EXHIBIT (a)(1)(E)
Offer to Purchase for Cash
Up To 5,000,000 Shares of Beneficial Interest
of
Franklin Universal Trust
at
95% of Net Asset Value Per Share
by
Bulldog Investors General Partnership
THE OFFER AND WITHDRAWAL RIGHTS WILL EXPIRE AT 5:00 P.M., NEW YORK CITY TIME, ON MARCH 21, 2008, UNLESS THE OFFER IS EXTENDED (THE “EXPIRATION DATE”). |
To Our Clients:
Enclosed for your consideration are the Offer to Purchase, dated February 15, 2008 (the “Offer to Purchase”), and the related Letter of Transmittal (which together, as may be supplemented or amended from time to time, constitute the “Offer”), in connection with the offer by Bulldog Investors General Partnership, a New York general partnership (“BIGP”), to purchase up to 5,000,000 of the outstanding shares of beneficial interest, $0.01 par value per share (the “Shares”), of Franklin Universal Trust, a business trust organized in Massachusetts (“FT”), at a price equal to 95% of the net asset value per Share determined as of the close of the regular trading session of the New York Stock Exchange, on the Expiration Date, net to the seller in cash (subject to a $50 processing fee that BIGP will charge for processing each Letter of Transmittal, applicable withholding taxes and any brokerage fees that may apply), without interest thereon.

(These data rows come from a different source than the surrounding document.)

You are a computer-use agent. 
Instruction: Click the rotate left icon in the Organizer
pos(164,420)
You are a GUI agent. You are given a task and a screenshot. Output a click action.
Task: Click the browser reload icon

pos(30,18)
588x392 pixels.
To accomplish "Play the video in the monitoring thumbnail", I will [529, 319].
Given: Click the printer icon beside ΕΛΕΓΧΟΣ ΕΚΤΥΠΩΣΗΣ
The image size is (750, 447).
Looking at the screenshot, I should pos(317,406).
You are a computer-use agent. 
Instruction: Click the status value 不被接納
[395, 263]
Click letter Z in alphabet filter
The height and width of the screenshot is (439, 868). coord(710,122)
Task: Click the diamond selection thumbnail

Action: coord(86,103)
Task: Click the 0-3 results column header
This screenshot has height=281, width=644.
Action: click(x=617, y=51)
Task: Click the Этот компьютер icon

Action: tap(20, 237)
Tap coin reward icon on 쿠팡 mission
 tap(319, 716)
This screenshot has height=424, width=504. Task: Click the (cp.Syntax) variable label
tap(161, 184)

The purpose of the Offer is for BIGP to acquire a significant equity stake in FT so that BIGP may (1) gain influence over the management of FT and (2) increase its voting power with the objective of enhancing the value of FT’s shares. While BIGP has no definitive plans with respect to FT after the Offer is consummated, if BIGP gains control (either full or partial control) of FT it will consider certain measures including but not limited to replacing the incumbent trustees, terminating the investment advisory agreement with Franklin Advisers, Inc., liquidating or open-ending FT, merging FT into an open-end fund, converting FT to an exchange traded fund, implementing a share buyback program, conducting one or more self-tender offers, issuing put warrants, reviewing FT’s dividend and distribution policy and reviewing FT’s investment policies and objectives. There is no assurance BIGP will pursue any of these measures or, if it does pursue one or more of them, that BIGP will be successful in enhancing the value of FT’s shares. Even if the Offer is successful, there is no assurance that BIGP will obtain control (either full or partial control) of FT.

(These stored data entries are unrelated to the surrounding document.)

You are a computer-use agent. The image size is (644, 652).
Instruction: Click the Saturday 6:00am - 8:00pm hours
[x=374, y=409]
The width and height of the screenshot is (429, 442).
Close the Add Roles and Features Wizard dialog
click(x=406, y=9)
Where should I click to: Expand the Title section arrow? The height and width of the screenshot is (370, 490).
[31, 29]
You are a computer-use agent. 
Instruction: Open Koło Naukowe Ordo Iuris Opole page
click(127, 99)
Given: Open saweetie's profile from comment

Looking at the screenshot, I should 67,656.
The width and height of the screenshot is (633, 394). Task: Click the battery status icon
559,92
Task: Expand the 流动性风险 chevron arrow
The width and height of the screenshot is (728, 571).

We are the holder of record of Shares for your account. A tender of such Shares can be made only by us as the holder of record and pursuant to your instructions. The Letter of Transmittal is furnished to you for your information only and cannot be used by you to tender Shares held by us for your account.
We request instructions as to whether you wish us to tender any or all of the Shares held by us for your account, upon the terms and subject to the conditions set forth in the Offer to Purchase and the Letter of Transmittal.
Your attention is invited to the following:
1. The offer price is a price equal to 95% of the net asset value per Share determined as of the close of the regular trading session of the New York Stock Exchange, on the Expiration Date, net to the seller in cash (subject to a $50 processing fee that BIGP will charge for processing each Letter of Transmittal, applicable withholding taxes and any brokerage fees that may apply), without interest thereon.
2. The Offer is being made for up to 5,000,000 Shares.
3. The Offer and withdrawal rights expire at 5:00 p.m., New York City time, on March 21, 2008, unless the Offer is extended.
4. The Offer is conditioned upon, among other things, (a) that each of BIGP’s nominees for election to the Board of Trustees of FT, as set forth in the preliminary proxy statement filed by BIGP on January 4, 2008, be duly elected at the 2008 Annual Shareholders’ Meeting of FT, (b) certain legal actions and proceedings which would prohibit or adversely affect consummation of the Offer, (c) the existence of a competing tender offer, (d) a material change with respect to FT’s or BIGP’s financial condition, (e) certain changes in the financial markets, and (f) BIGP’s agreement with FT to terminate the Offer. Furthermore, BIGP is not obligated to purchase any Shares which are validly tendered if, among other things, there is a material adverse change in FT or its business. The Offer is also subject to the other conditions as set forth in the Offer to Purchase. See the Introduction and Sections 11 and 14 of the Offer to Purchase.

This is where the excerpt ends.